Task. Reproduce, without alteration, every line of the data; exclude the images.

--- Material for this exercise Enclosed Below ---

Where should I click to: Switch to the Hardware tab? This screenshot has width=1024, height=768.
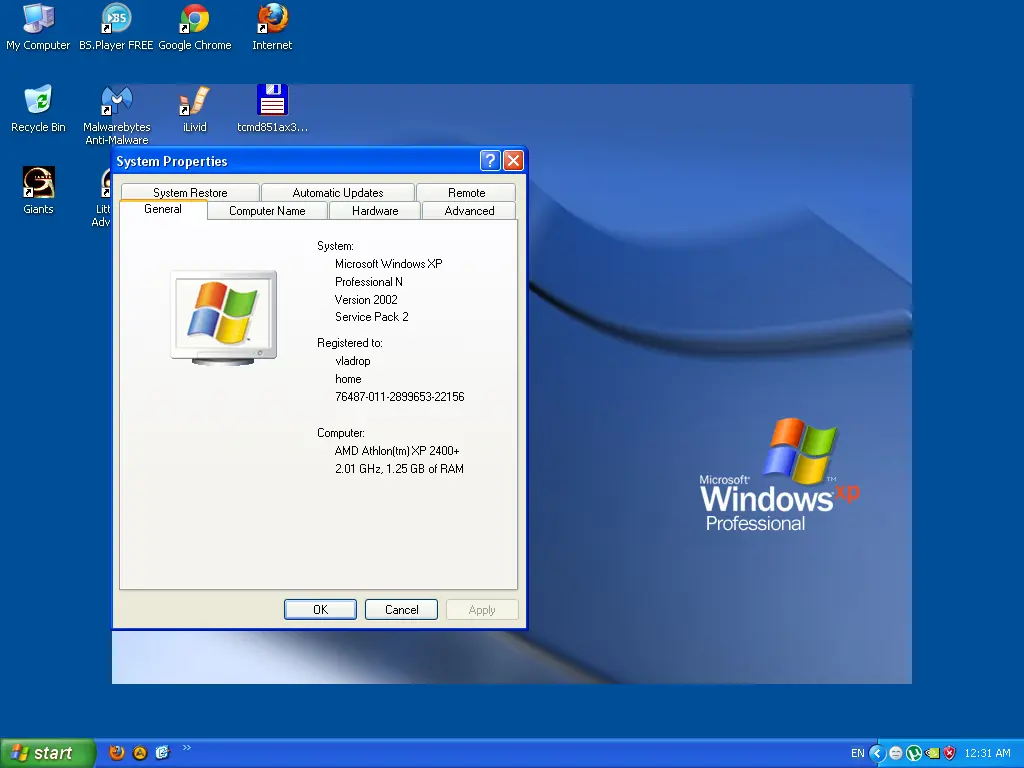coord(375,211)
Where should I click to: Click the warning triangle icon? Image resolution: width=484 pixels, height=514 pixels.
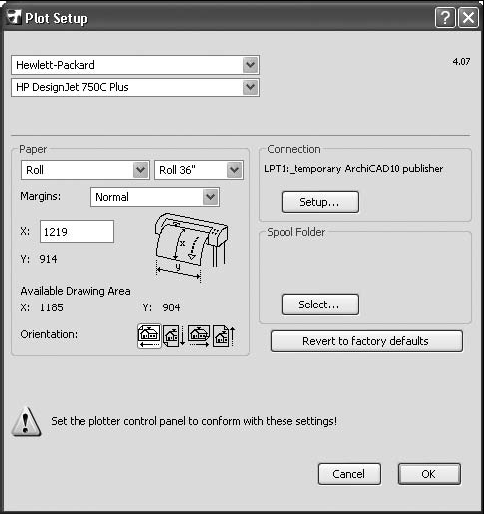[26, 422]
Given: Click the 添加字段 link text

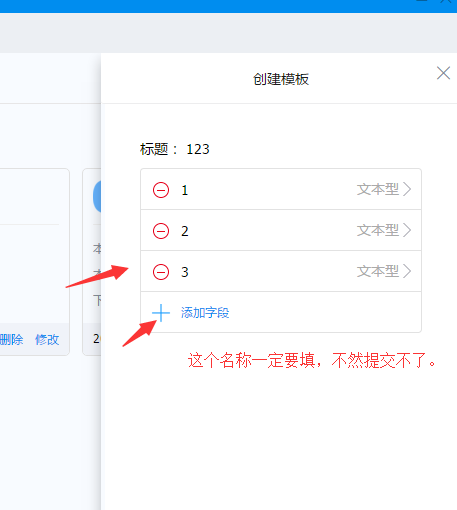Looking at the screenshot, I should click(x=205, y=313).
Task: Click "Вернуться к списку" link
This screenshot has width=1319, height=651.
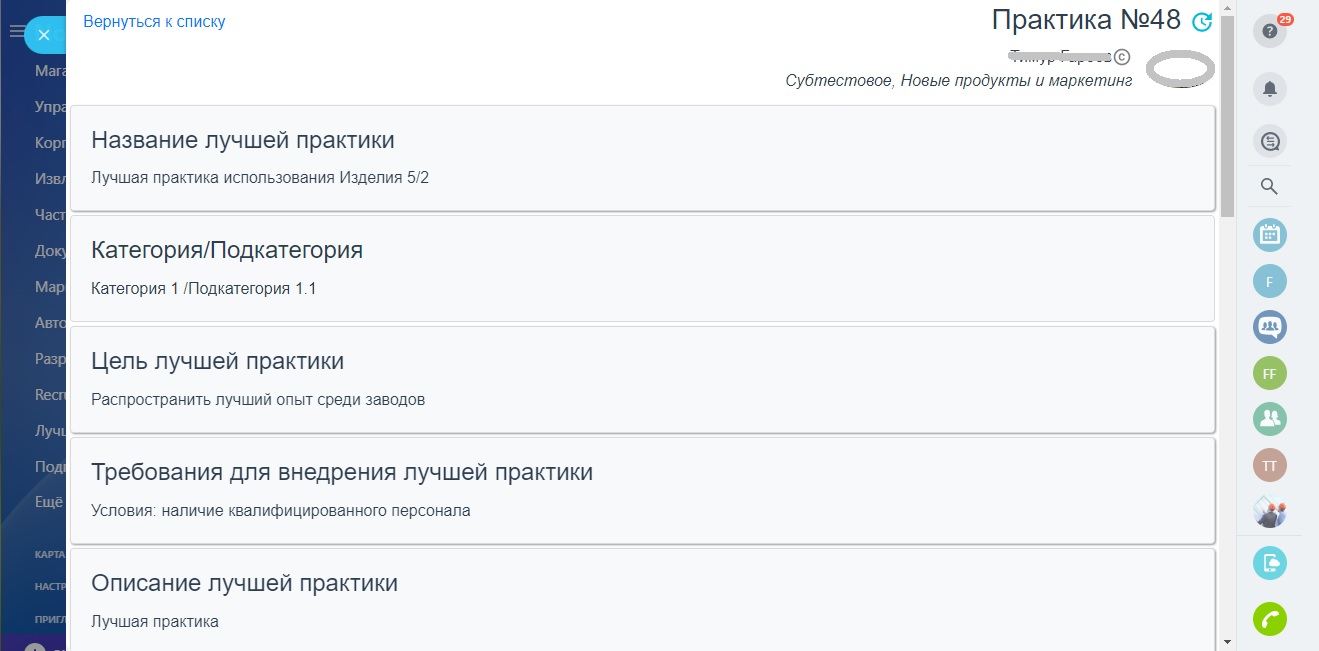Action: pyautogui.click(x=154, y=21)
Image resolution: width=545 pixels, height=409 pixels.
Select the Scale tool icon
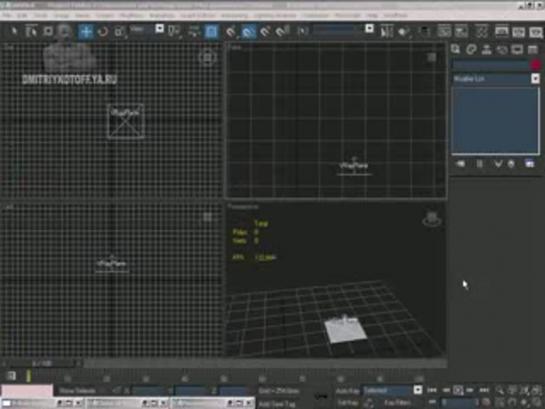pos(120,32)
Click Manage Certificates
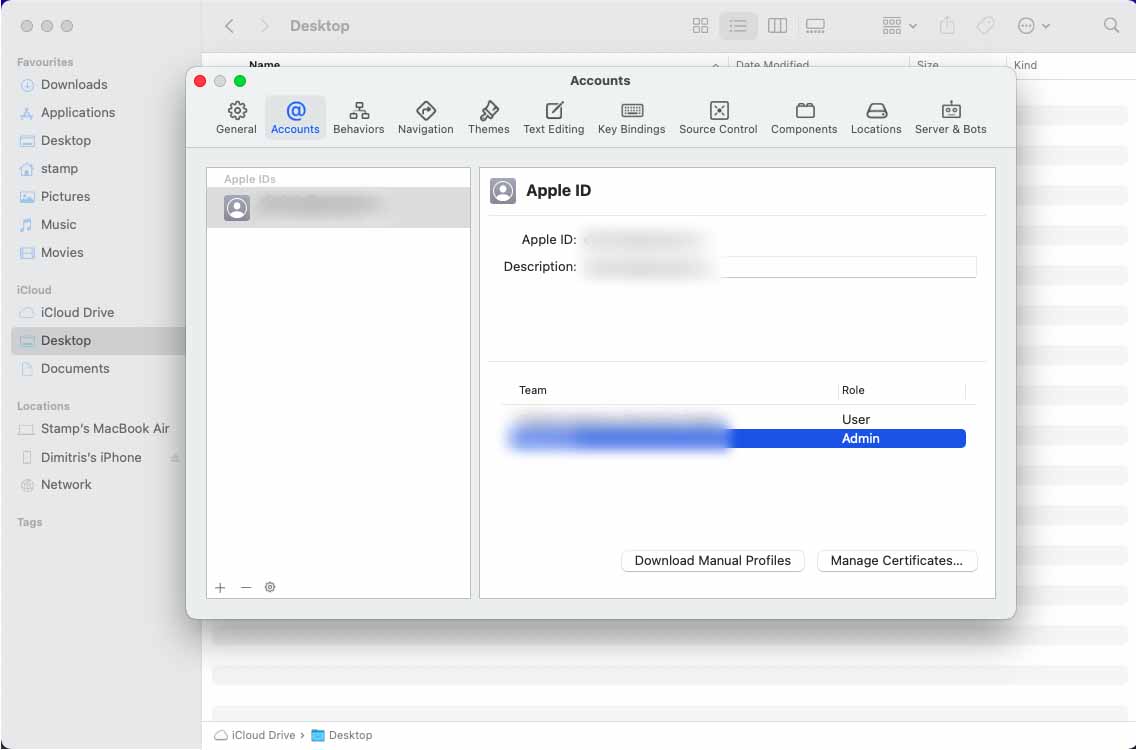 pyautogui.click(x=897, y=561)
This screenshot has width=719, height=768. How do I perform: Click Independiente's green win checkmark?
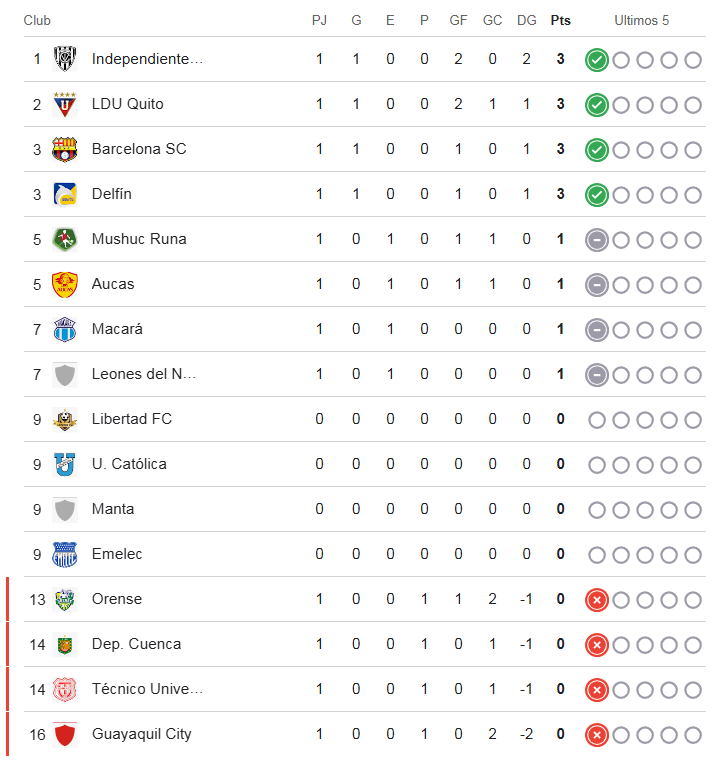pyautogui.click(x=597, y=60)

--- End of Enclosed Material for this exercise ---

Solution to this task.
Where should I click to: Switch to the Hardware tab? This screenshot has width=1024, height=768.
coord(375,211)
Where should I click to: Click the warning triangle icon? Image resolution: width=484 pixels, height=514 pixels.
[26, 422]
Given: Click the 添加字段 link text

Looking at the screenshot, I should click(x=205, y=313).
Task: Click "Вернуться к списку" link
This screenshot has width=1319, height=651.
Action: pyautogui.click(x=154, y=21)
Image resolution: width=545 pixels, height=409 pixels.
Select the Scale tool icon
pos(120,32)
Click Manage Certificates
 pyautogui.click(x=897, y=561)
This screenshot has width=719, height=768. How do I perform: Click Independiente's green win checkmark?
pyautogui.click(x=597, y=60)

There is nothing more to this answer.